Yesterday morning, when I went to check whether my HR20 had updated software, I could not get any video from the HDMI output. Today I remember the resolution setting and when I checked it, it was changed during the reboot right after the update of the software from 1080i to 480i. Since the Westinghouse monitors do not work with 480i through the HDMI input, I had no video at all. Now I manually changed the res from 480i to 1080i and all is well. After many of the software updates in the past month, this did not happen.


----------



## dnslammers (Sep 13, 2006)

Mitsubishi 52525 (52" DLP)
HDMI Connection

With this latest software download, when I'm watching a local HD station (FOX)and it goes to commercial, the volume cuts in and out. When the HD program returns from commercial break, the audio is smooth again with no problems. Until the next commercial break.

Before this version, never had an issue with HDMI.

Stephen


----------



## mgcsooner (Dec 18, 2004)

dnslammers said:


> Mitsubishi 52525 (52" DLP)
> HDMI Connection
> 
> With this latest software download, when I'm watching a local HD station (FOX)and it goes to commercial, the volume cuts in and out. When the HD program returns from commercial break, the audio is smooth again with no problems. Until the next commercial break.
> ...


Similar experience today..I have been one of the lucky ones until today. Halfway through the 
Cowboy game, local MPEG4. the receiver stopped all remote commands except menu and guide buttons--nothing else worked on either of two remotes. Did a red button reset, now I have noticed a couple times since then while watching FOX MPEG4 Spiderman2, when it swtches between HD and SD for commercials, I am loosing audio. If I slip back, audio returns. Slip back is going back 15 seconds. 
Huh???:shrug: :shrug: :shrug: :shrug: :shrug:

EDIT--not HDMI--sound stops coming accross dd fibre link to AV sys also!!!Sound will not return on its own when HD programming resturns.


----------



## Blitz68 (Apr 19, 2006)

What kind of HDMI prolems are out there?

I have the following:

Mitsibushi WD-62725 with the HDMI from the HR20 into my Denon AVR-3806 into the Mits. I have never seen any video problem. I am not getting audio via the HDMI tho. I have all audio turned of on the Mits and getting it through the Denon.bb


----------



## cawgijoe (Dec 22, 2005)

My Brother-in-law's Sony 60A2000 SXRD does not show a picture via HDMI.

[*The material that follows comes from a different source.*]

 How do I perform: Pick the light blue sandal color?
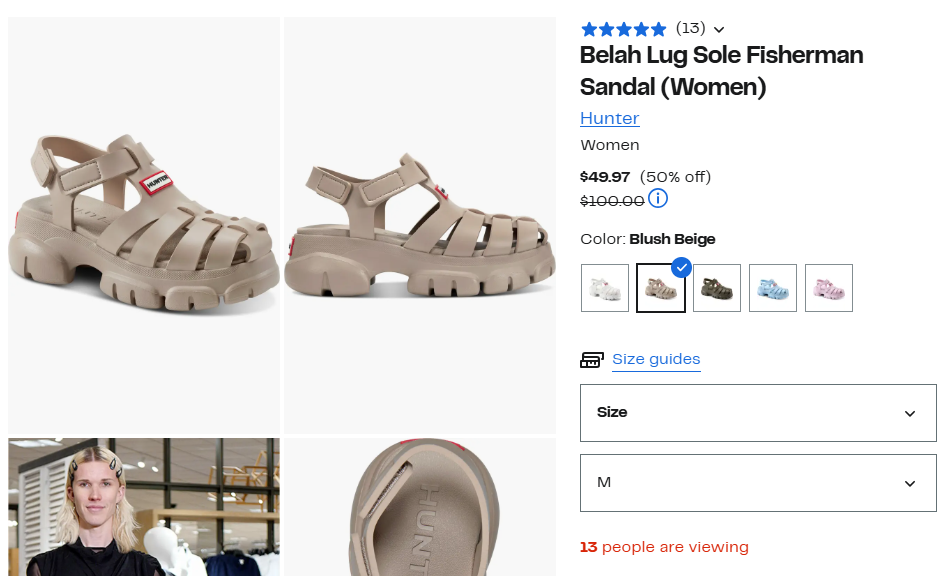pos(773,288)
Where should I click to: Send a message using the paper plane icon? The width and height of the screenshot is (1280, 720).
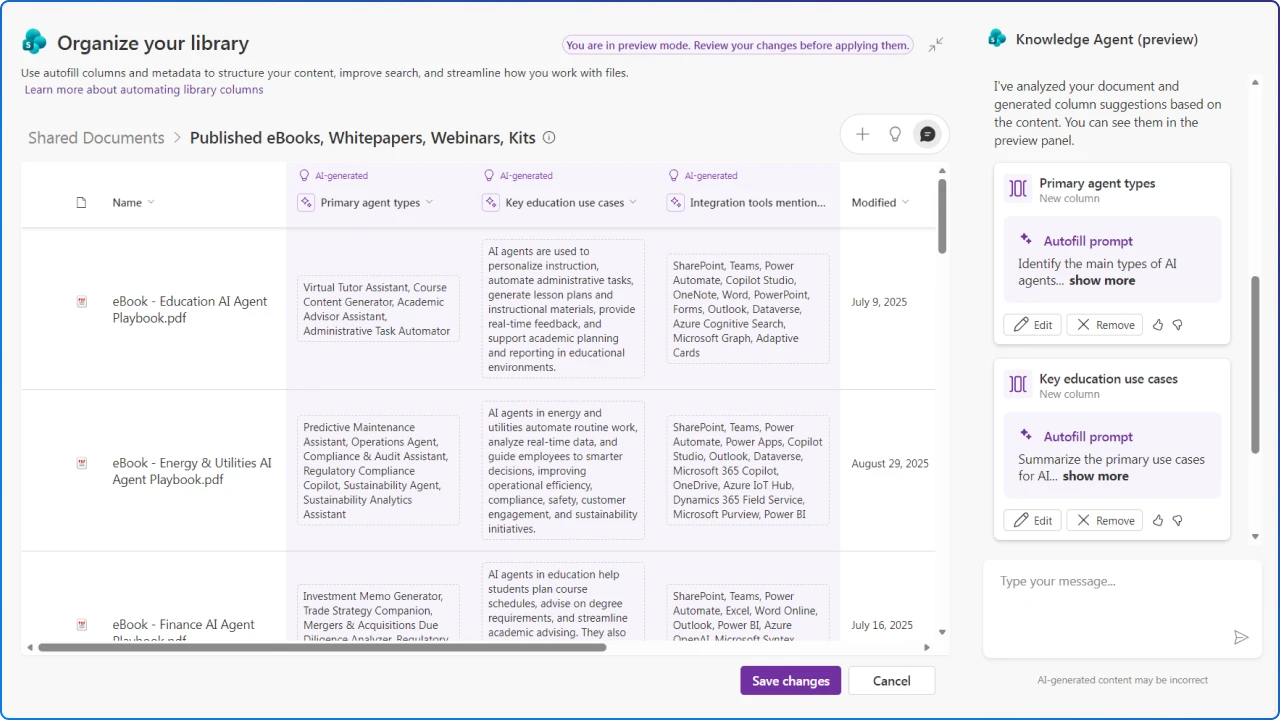point(1241,637)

He has it hooked up thru component.

All I have tried is the red-button reset. Black screen. No pic.

Cable being used is a brand new Monoprice HDMI cable. I have also tried both HDMI inputs on the TV.

Any suggestions besides red-button? Any tricks?

Update: We tried powering down, removing component, no luck.
Should he ask for a new box?

Any help here would be greatly appreciated.


----------



## rsonnens (Nov 8, 2006)

mgcsooner said:


> ...I have noticed a couple times since then while watching FOX MPEG4 Spiderman2, when it swtches between HD and SD for commercials, I am loosing audio. If I slip back, audio returns. Slip back is going back 15 seconds.
> Huh???:shrug: :shrug: :shrug: :shrug: :shrug:
> 
> .


The only problems I have had with audio is:

(1) I too saw weriod audio lag issues with FOX MPEG4 Spiderman2 last night; but I have had no other audio lag issues with 0xFA on any other stations. I do not know if this issue was HDMI specific--the audio lag was also happening off the TOS link.

(2) Many staions seem to have a second DD track and nothing ever is heard off those tracks. It is always slient. Seems like a bug, but since older HR20 software would crash the device when I tried this I think this is an improvement.  Again I am not sure if this is HDMI specific as well (also no audio off the TOS output.)


----------



## pavlov (Oct 18, 2006)

-) Make and Model of TV
*Panasonic TH-50PH9UK*

-) Year TV was made
*2006*

-) Firmware version of the TV software
unknown -- tv is about a month old. I assume the latest?

-) If you are using a HDMI switcher of any type (box or amp)... if so, what make/model
*Marantz SR8001* (about a month and a half old. receiver just came out)

I have my HR20 going to my Marantz SR8001 via HDMI and then HDMI out from my Marantz SR8001 to my Panasonic TH-50PH9UK.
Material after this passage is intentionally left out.